**DIRECTIONS FOR THIS TASK:**
Only these lines are needed: the first line of the entries below through the line with "Click the teal color swatch in Neues Styleset", each returned exactly.
▬▬▬▬▬▬
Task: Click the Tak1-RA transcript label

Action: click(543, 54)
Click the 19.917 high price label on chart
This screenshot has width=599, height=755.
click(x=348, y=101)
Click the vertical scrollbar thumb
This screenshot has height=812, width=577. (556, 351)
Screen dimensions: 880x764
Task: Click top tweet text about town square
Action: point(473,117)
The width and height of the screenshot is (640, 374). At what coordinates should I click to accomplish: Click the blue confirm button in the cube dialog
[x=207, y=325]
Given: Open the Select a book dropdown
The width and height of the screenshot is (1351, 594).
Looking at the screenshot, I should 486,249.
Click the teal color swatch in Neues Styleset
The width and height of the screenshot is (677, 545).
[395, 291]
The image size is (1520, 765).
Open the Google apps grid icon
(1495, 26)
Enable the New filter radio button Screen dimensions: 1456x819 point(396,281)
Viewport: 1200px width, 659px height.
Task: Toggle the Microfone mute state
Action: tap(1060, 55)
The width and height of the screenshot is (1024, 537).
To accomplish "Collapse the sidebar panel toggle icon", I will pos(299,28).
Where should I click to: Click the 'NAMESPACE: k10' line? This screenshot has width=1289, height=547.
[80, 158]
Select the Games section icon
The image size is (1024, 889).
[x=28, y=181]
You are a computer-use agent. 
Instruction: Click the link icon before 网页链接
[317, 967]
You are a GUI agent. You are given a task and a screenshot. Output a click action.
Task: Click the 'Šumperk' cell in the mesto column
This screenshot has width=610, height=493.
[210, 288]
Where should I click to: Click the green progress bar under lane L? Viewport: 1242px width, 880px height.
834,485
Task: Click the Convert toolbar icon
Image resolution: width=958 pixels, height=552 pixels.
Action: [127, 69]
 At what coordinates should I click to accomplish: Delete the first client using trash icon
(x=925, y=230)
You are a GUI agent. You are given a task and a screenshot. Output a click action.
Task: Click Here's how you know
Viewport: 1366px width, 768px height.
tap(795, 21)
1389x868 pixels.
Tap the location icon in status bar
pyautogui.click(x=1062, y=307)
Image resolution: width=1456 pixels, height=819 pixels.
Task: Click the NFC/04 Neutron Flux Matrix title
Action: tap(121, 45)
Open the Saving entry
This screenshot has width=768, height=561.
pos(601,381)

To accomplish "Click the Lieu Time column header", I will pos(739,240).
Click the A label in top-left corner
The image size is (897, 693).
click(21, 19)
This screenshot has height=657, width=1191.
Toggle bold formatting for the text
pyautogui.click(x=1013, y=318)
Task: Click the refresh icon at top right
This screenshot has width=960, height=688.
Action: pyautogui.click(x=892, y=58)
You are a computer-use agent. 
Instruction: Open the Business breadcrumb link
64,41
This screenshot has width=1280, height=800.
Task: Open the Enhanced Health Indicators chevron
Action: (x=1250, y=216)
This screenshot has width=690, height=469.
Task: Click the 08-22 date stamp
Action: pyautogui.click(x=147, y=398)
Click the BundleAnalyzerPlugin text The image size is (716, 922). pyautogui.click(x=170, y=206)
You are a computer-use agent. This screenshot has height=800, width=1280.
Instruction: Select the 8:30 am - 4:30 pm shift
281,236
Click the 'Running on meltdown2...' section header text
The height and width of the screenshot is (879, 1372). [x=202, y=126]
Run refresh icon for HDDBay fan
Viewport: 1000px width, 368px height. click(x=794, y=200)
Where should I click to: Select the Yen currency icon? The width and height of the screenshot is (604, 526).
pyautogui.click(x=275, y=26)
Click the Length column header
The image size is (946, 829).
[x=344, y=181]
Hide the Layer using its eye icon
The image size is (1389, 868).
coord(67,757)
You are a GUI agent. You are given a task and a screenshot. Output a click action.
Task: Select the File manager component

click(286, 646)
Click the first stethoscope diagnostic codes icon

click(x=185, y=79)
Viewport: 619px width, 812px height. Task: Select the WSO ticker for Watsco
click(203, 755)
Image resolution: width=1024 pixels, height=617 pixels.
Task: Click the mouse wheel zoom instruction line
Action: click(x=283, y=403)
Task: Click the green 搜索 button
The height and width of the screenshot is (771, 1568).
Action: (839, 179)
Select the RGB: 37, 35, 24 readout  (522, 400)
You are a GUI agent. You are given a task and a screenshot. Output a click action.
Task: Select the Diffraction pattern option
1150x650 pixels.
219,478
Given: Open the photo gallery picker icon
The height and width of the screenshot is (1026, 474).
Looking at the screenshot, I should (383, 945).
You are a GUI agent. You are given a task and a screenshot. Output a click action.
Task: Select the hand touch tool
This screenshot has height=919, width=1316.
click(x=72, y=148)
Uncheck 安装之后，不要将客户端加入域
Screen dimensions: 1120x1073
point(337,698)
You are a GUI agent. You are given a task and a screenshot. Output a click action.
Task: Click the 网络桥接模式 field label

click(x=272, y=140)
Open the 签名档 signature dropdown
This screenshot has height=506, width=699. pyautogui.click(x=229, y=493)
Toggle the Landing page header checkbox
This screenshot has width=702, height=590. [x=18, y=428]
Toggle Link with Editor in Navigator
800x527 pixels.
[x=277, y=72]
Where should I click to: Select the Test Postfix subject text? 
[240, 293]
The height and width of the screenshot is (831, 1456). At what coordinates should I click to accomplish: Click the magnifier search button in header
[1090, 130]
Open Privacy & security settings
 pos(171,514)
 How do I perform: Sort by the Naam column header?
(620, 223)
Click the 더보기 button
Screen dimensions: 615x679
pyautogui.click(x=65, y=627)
▬▬▬▬▬▬
**RESPONSE TO THE EXERCISE:**
Task: Click the Tak1-RA transcript label

Action: click(543, 54)
Click the 19.917 high price label on chart
This screenshot has width=599, height=755.
click(x=348, y=101)
Click the vertical scrollbar thumb
This screenshot has height=812, width=577. (556, 351)
Screen dimensions: 880x764
Task: Click top tweet text about town square
Action: point(473,117)
The width and height of the screenshot is (640, 374). At what coordinates should I click to accomplish: Click the blue confirm button in the cube dialog
[x=207, y=325]
Given: Open the Select a book dropdown
The width and height of the screenshot is (1351, 594).
Looking at the screenshot, I should 486,249.
Click the teal color swatch in Neues Styleset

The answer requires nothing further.